Dengan demikian ,dapat dikatakan bahwa mujmal lebih tinggi kadar khafanya dari pada musykil,sebab penjelasan mujmal di peroleh dari syara’ bukan hasil ijtihad.[16]
Menurut hanafiyah adalah lafal yang mengandung makna secara global dimana kejelasan maksud dan rinciannya tidak dapat di ketahui dari pengertian lafal itu sendiri seperti istilah-istilah khusus dalam pemakaian syara’ misalnya lafal shalat, zakat, dan haji dan lain-lain lagi lafal yang bukan dimaksud semata-mata pengertiannya secara bahasa tetapi pengertian khusus sacara syarak.[17]
Apabila terdapat lafaz mujmal pada nash syar’i sebelum ditafsirkan oleh syar’i itu sendiri, untuk itu dikemukakan oleh sunah amaliyah dan qauliyah, menafsirkan sembahyang dan menerangkan rukun-rukunnya, syarat-syaratnya dan cara-caranya. Apabila pernyataan itu bersumber dari syar’i tentang ijma’, tapi pernyataan itu tidak cukup untuk menghilangkan ijmal maka hal ini akan menjadi masalah yang sulit. Disini terbukalah jalan untuk membahas dan berijtihad, unutk menghilangkan kesulitan itu. Pernyataan ini tidak akan berhenti denagn mengembalikan kepada syar’i. Ketika syar’i menerangkan apa yang diijmalkan itu, maka sebagian pernyataan itu membuka pintu untuk melakukan ijtihad dan memperhatikan sungguh-sungguh.[18]

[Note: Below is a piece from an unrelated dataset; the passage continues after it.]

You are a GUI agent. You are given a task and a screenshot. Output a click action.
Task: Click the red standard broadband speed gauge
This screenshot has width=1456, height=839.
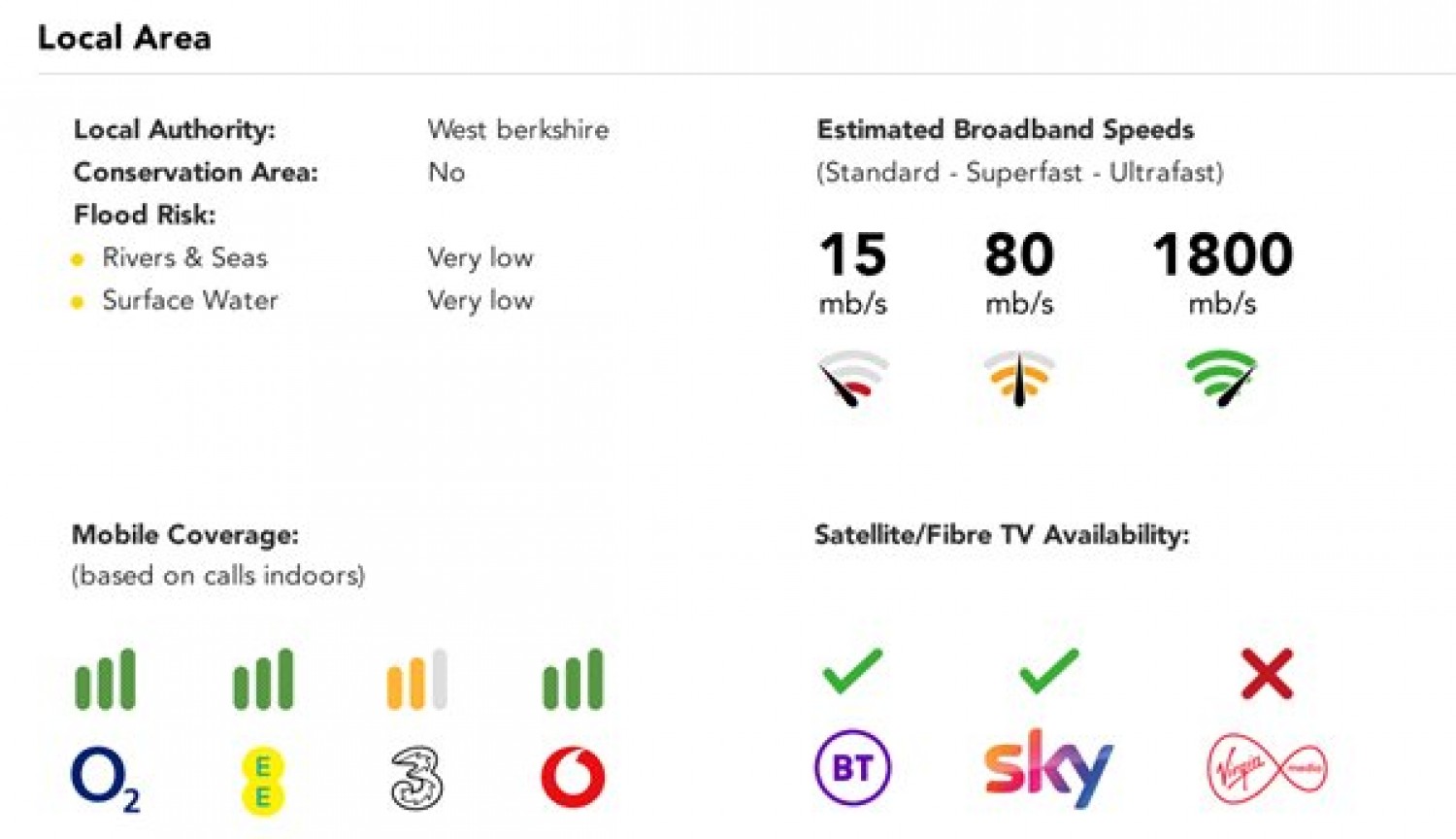852,378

Lafal mujmal adalah lafal yang digunakan oleh syar’i dari makna bahasa dan digunakan makna istilah yang bersifat syara’. Seprti lafal sholat, zakat, shiyam, haji, dan riba. Semuanya digunakan makna syara’ bukan makna bahasa.
Dan diantara lafal yang mujmal adalah
-         Lafal asing yang dijelaskan oleh nash itu sendiri dengan arti khusus
-         Lafal Al-Haluu’
-         Lafal Aslul Auqof (sumber wakaf)
-         Lafal al ahwaall asy syakhshiyyah (keadaan pribadi)
-         Lafal dhabthul isyhaadaat wa kitaabatu sanadaatihaa wa tasjiiluhaa (pencatatan persaksian, penulisan sumber kesaksian, dan pembukuannya).
Setiap lafal yang artinya tidak dapat difahami dari lafal itu sendiri, jika tidak ada alasan yang meliputi dengan alasan itu dapat diketahui maknanya, maka disebut mujmal.[19]
Contohnya dalam surah al-qori’ah ayat 1-4
القارعة (1) ما القارعة (2) وما ادراك ماالقارعة (3) يوم يكون النّاس كا الفراش المبثوث (4)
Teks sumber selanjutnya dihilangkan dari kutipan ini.